Textauszug ->
•••••
Das kuriose Schicksal des Doha Amendments

Klimaabkommen wird nur einen Tag gelten und trotzdem übererfüllt

Mit einem Tag Verspätung und nach einer durchverhandelten Nacht wurde im Jahr 2012 das Doha Amendment verabschiedet. Doch anschließend ließen sich die Länder Zeit – so viel Zeit, dass sie fast versäumten es zu ratifizieren, bevor es ausläuft.

Am 31. Dezember wird ein internationales Klimaabkommen in Kraft treten und dann für genau einen Tag gelten. Die Rede ist vom Doha Amendment, das bei der UN-Klimakonferenz im Jahr 2012 in der Hauptstadt von Katar verabschiedet wurde. Dieses ergänzt das Kyoto Protokoll, indem es eine zweite „Verpflichtungsperiode“ etabliert, die von 2013 bis 2020 gilt. Mit dem Amendment verpflichten sich 37 Staaten ihre Emissionen in diesen acht Jahren um 18 Prozent gegenüber dem Jahr 1990 zu senken. Diese Länder, darunter alle EU-Staaten und die Schweiz, haben dieses Ziel allerdings übererfüllt und ihre Emissionen um mehr als ein Viertel gesenkt. [1] Dass das Amendment noch in Kraft tritt ist Nigeria zu verdanken. Das Land hat das Abkommen am 2. Oktober als 144. Staat ratifiziert und dieses tritt somit 90 Tage später in Kraft. Patricia Espinosa, die Chefin des UN-Klimasekretariats freute sich, dass dies in den letzten Stunden noch gelang. Das In-Kraft-Treten sei „ein starkes Signal für ein vereintes, multilaterales Engagement“ gegen die Klimakrise. [1]

Grosszügig. Für die Klimakonferenz hat Katar extra ein gigantisches Konferenzzentrum gebaut. (Foto: CIG Architecture)
•••••
Ziel A -> Nenne alle Jahreszahlen, die im Artikel über das Doha Amendment vorkommen, jede nur einmal und in der Reihenfolge ihres ersten Auftretens.

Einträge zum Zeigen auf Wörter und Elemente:
•••••
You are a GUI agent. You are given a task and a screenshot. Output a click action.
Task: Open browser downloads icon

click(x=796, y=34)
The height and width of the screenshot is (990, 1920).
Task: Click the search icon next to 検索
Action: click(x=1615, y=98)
•••••
Ziel B -> Wandle sämtliche Zeilen der Datensätze in eine nummerierte Liste um und lass dabei die leeren Zeilen weg.

Ergebnis A -> 2012, 2013, 2020, 1990

Ergebnis B ->
1. You are a GUI agent. You are given a task and a screenshot. Output a click action.
2. Task: Open browser downloads icon
3. click(x=796, y=34)
4. The height and width of the screenshot is (990, 1920).
5. Task: Click the search icon next to 検索
6. Action: click(x=1615, y=98)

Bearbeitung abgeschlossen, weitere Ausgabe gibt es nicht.